One of the recommendations I make at the end of the article is to watch Tao Ruspoli’s documentary Being in the World. After I wrote this, I thought I should probably follow my own advice and rewatch it. My sons were on the couch next to me (as one of summer’s many joys is staying up late for movies!) They sat at rapt attention while a master Japanese carpenter shaved a piece of wood in one long, curly strip and a juggler handled ever more balls, clubs, and even knives. Once the philosophers came on to explain what was going on from an intellectual persepctive my smaller son got out a set of blocks and started being-in-the-world with his body, while the taller one tuned in and tried to absorb with his brain. They are five years apart in age, but that split in activity was at least as interesting to me as the film itself.

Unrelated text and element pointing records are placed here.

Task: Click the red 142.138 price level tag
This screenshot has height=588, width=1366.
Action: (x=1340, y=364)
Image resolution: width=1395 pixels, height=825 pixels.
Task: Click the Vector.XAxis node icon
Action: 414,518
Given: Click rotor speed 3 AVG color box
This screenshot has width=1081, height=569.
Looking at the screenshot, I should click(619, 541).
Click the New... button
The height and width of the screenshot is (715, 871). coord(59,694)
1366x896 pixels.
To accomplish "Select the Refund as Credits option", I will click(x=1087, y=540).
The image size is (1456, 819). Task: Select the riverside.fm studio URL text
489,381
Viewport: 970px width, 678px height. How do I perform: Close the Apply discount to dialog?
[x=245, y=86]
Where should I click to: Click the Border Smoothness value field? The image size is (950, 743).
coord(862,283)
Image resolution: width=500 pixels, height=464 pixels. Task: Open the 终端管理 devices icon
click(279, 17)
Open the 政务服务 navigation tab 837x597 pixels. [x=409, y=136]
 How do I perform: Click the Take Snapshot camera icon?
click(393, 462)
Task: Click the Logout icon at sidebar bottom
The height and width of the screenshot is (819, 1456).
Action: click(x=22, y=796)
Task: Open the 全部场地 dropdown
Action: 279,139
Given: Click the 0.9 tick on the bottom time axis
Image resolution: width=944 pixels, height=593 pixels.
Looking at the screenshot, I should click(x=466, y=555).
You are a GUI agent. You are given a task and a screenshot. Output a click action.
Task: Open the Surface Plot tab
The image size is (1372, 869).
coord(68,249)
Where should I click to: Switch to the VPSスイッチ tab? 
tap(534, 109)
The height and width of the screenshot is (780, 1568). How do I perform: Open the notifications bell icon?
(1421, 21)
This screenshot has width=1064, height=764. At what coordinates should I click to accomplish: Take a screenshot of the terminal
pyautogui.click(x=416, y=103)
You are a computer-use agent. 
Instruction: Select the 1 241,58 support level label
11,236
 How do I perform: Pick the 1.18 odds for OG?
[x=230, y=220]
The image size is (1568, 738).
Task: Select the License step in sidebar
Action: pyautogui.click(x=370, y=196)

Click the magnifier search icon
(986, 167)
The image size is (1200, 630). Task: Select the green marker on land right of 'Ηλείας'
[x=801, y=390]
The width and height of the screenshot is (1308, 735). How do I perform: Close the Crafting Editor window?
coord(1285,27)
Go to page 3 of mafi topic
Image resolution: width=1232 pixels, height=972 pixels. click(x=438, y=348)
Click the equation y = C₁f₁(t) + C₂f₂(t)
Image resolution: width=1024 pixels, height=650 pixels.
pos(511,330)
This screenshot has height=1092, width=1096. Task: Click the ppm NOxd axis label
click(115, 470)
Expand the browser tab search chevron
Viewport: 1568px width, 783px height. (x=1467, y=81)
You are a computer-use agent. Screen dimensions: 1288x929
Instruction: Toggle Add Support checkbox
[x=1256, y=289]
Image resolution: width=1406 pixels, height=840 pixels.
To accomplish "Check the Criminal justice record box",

But everybody in the family loved Manuel. When Manuel sings flamenco with his guitar in a lover’s embrace, well — everyone listens.
So. It is that moment in early August, when we start feeling the tug of school schedules and logistical labyrinths, but linger with me for a while. Let’s absorb the goofy yet surprising wisdom of a Cartoon Network phenomenon. (You can read all my thoughts on it in full at The Phenomenology of Phineas and Ferb.) Let’s have a couple more late nights around the fire with the guitar and marshmellows (or a glass of wine!) And even after Labor Day comes and goes, let’s practice remaining as liberated from School as possible, at least in the narrow sense, remembering what Peter, Susan, Edmund and Lucy did once the White Witch had been defeated:
And now, as you see, this story is nearly (but not quite) at an end. These two Kings and two Queens governed Narnia well, and long and happy was their reign. At first much of their time was spent in seeking out the remnants of the White Witch’s army and destroying them, and indeed for a long time there would be news of evil things lurking in the wilder parts of the forest — a haunting here and a killing there, a glimpse of a werewolf one month and a rumour of a hag the next. But in the end all that foul brood was stamped out. And they made good laws and kept the peace and saved good trees from being unnecessarily cut down, and liberated young dwarfs and young satyrs from being sent to school, and generally stopped busybodies and interferers and encouraged ordinary people who wanted to live and let live.
-from The Lion, The Witch, and the Wardrobe by C.S. Lewis.
Happy end of summer, and its continuation — in all the deeper ways.